Lokasi Pemakaman Suci Batok di Bekasi
, yang teridentifikasi pada sekitar tahun 1636 saat masa penjajahan Belanda, dihubung-hubungkan dengan pahlawannya adalah seorang tokoh agama setempat yang memperlawan kekuasaan Belanda. Banyak orang datang berkunjing untuk menemui dan mendapatkan berkat daripadanya.
Beberapa catatan historis menunjukkan bahwa ritual ziarah untuk memuliakan pahlawannya daerah serta para pendirinya tetap berlanjut pasca era penjajahan Belanda. Salah satu contohnya adalah sebagai berikut:
tiap tahun menjelang peringatan Hari Jadi Kabupaten Batang
yakni dengan mengunjungi pemakaman Kyai Mandurorejo, seorang pahlawannya lawan penjajahan Belanda dan Jepang.
Terdapat juga kebiasaan membersihkan kuburan serta meletakkan lilin dan bunga di pemakaman milik orang Portugal di Jakarta menjelang perayaan Natal.
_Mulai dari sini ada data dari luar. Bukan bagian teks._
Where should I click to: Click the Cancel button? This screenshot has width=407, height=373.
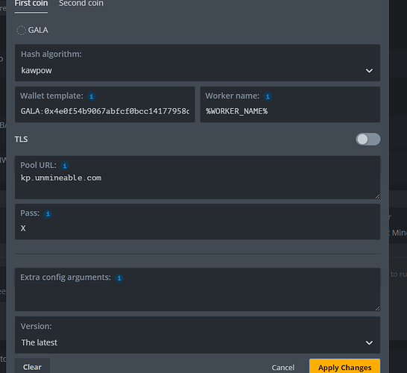283,368
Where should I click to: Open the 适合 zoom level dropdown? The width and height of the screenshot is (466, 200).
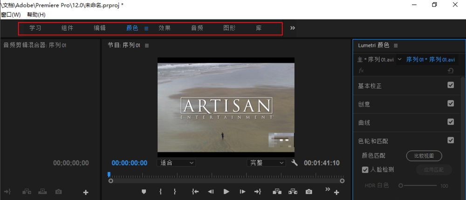[x=177, y=163]
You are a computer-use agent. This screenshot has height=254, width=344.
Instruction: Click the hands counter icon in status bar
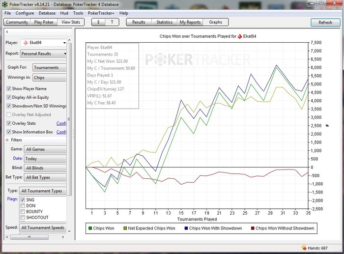(304, 248)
Hal ini mengindikasikan bahwa ritual mirip menyapu makam terus berkembang dalam berbagai kelompok masyarakat saat masa penjajahan, walaupun memiliki latar belakang keagamaan yang berbeda.
Sebagian orang meyakini bahwa menyucikan makam bisa menjadi cara untuk mendapatkan berkat atau doa pengampunan dari leluhur serta figur-figur terpandang. Akan tetapi, elit keagamaan memiliki perselisihan tentang kesesuaian hal tersebut dengan paham monotheisme dalam Islam.
Kombinasi dari keyakinan sebelum Islam terkait dengan roh leluhur dan ritual-ritual Islam telah menciptakan warisan budaya yang khas serta memiliki nilai maknawi yang kuat.
Pada masa kini, kebiasaan menyucikan atau membersihkan kuburan telah menjadi suatu adat istiadat yang sangat mendalam di kalangan umat Muslim Indonesia, mempunyai banyak arti serta tujuan. Seperti ditulis oleh Isfiana Oktaria Nasihatul Umami dalam sebuah jurnal.
Jurnal Internasional Agama dan Masyarakat
, nyekar dapat meningkatkan tali persaudaraan, mengeraskan jati diri dalam konteks budaya setempat, serta meneguhkan jejak warisan leluhur melalui penghargaan terhadap riwayat keluarga dan adat istiadat yang dilestarikan turun-temurun.
Walaupun ada perdebatan antara para tokoh agama tentang sejumlah hal dalam pelaksanaannya, tradisi nyekar secara umum dikenal dan disambut sebagai elemen penting dari jati diri keagamaan serta budaya Indonesia.
Menyekarkan bunga di makam menggambarkan kesuksesan dalam proses penyesuaian budaya, dimana nilai-nilai dasar Islam dapat dilestarikan sekaligus menerima tradisi setempat, sehingga keyakinan menjadi lebih mudah diterima dan berhubungan dengan warga lokal.